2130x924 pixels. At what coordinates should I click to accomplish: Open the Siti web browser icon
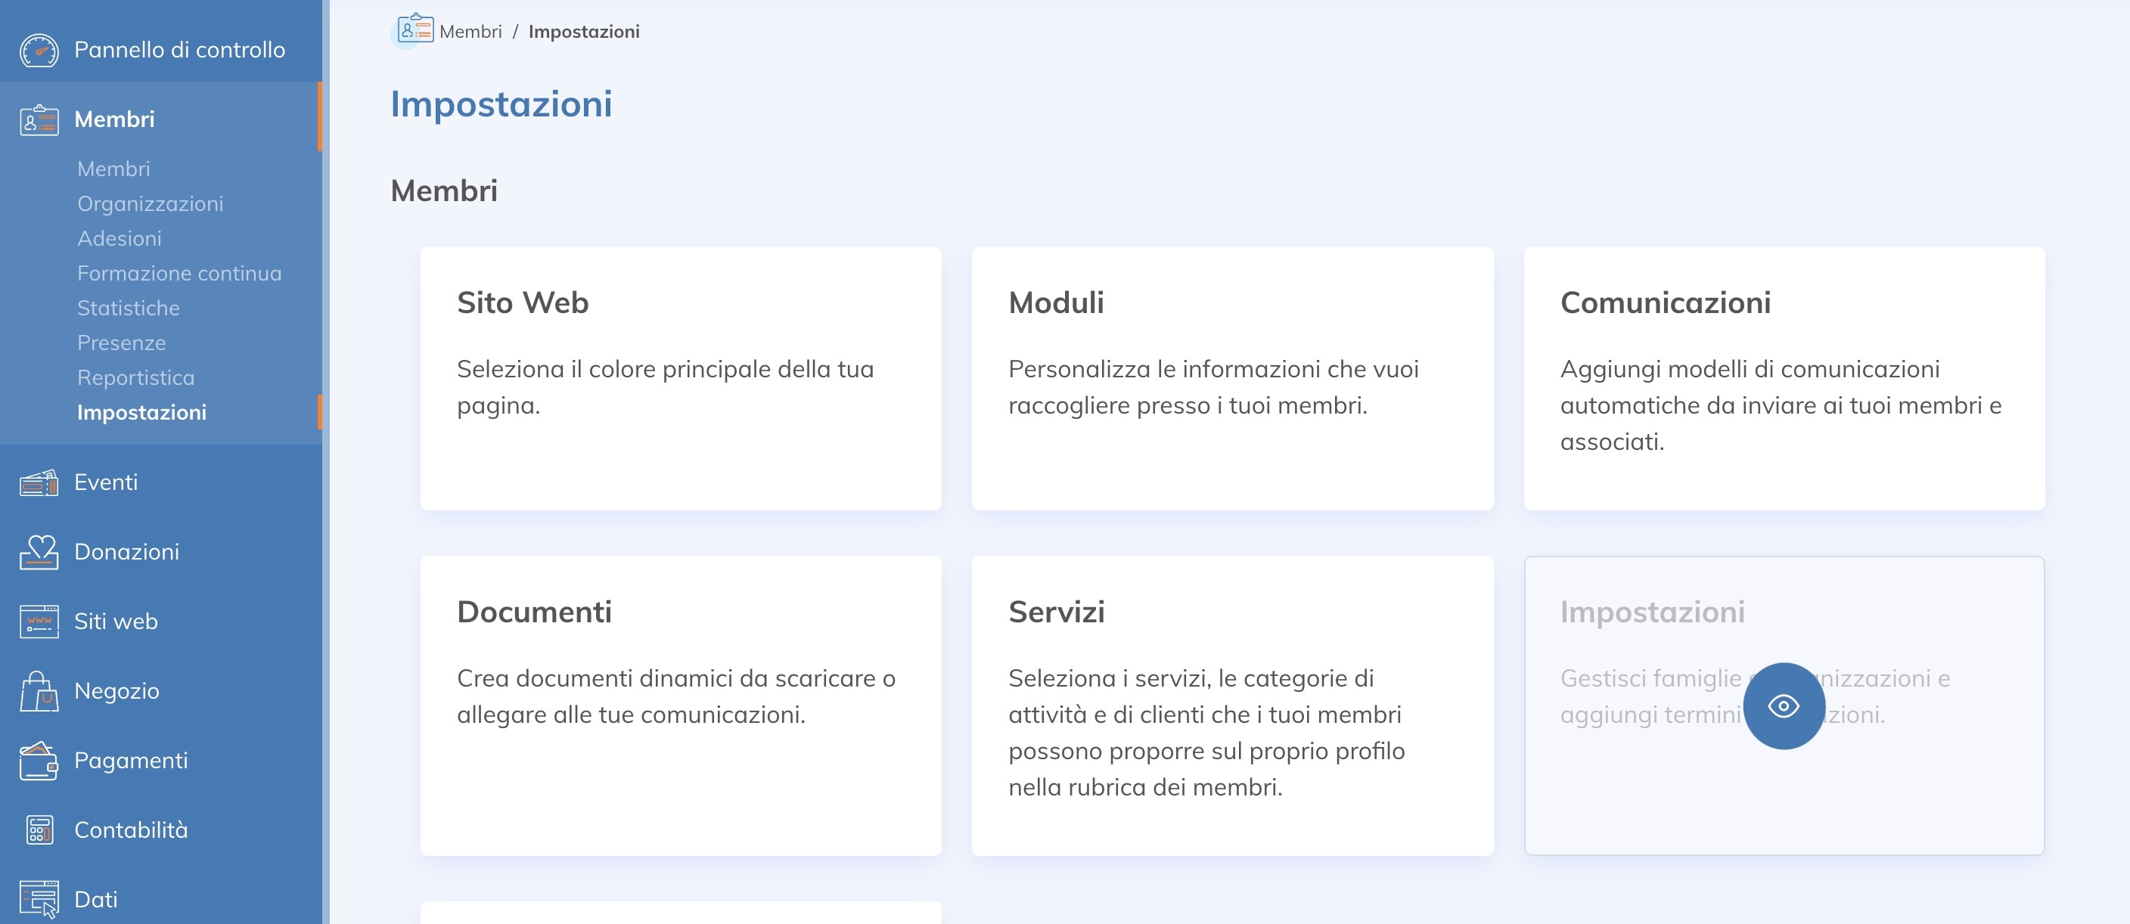(39, 621)
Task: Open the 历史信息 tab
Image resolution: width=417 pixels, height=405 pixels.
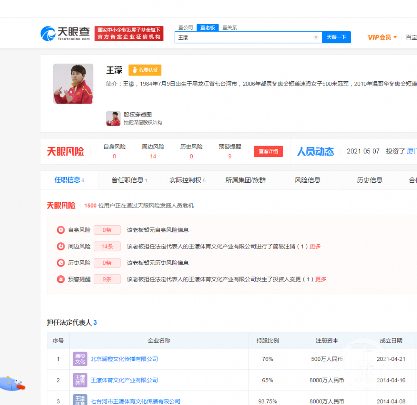Action: pos(369,180)
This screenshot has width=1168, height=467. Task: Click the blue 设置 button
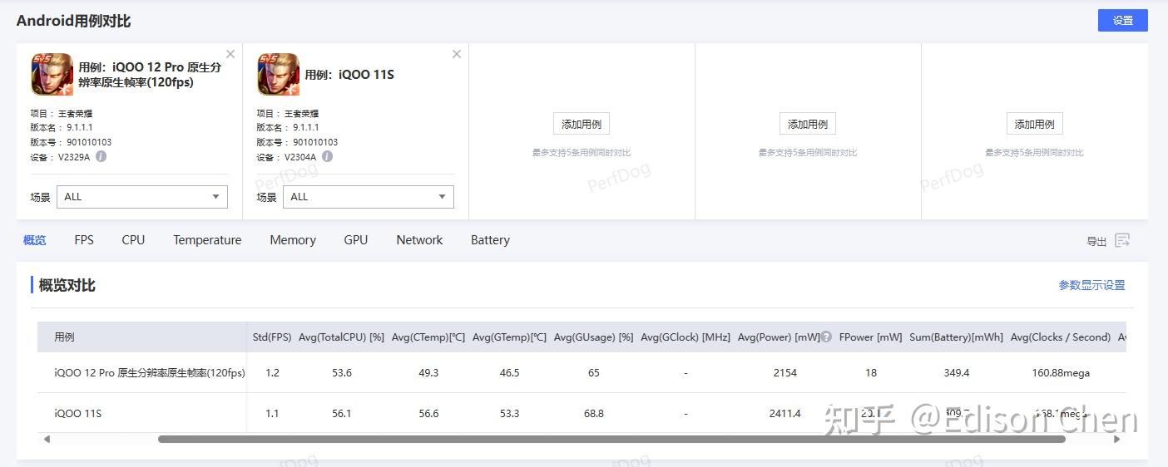[1122, 21]
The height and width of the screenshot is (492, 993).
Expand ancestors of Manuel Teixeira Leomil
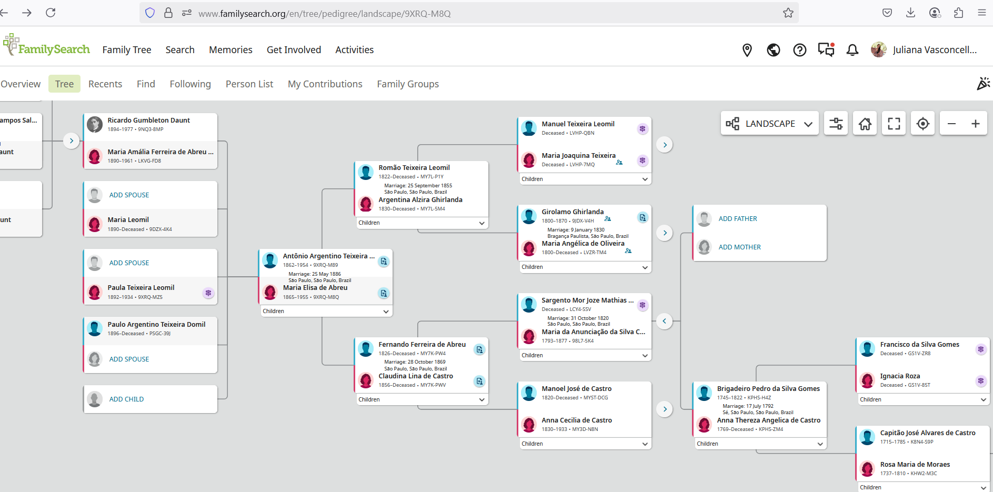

◇ ◇ ◇ ◇

> [EXERCISE REQUIREMENTS] The copy you produce must match the entries above exactly, except that it has no pictures.

> [RESPONSE AREA]
2130x924 pixels. At what coordinates should I click to accomplish: Open the Siti web browser icon
(39, 621)
Task: Open the 历史信息 tab
Image resolution: width=417 pixels, height=405 pixels.
Action: pos(369,180)
This screenshot has width=1168, height=467. Task: Click the blue 设置 button
[1122, 21]
The height and width of the screenshot is (492, 993).
Expand ancestors of Manuel Teixeira Leomil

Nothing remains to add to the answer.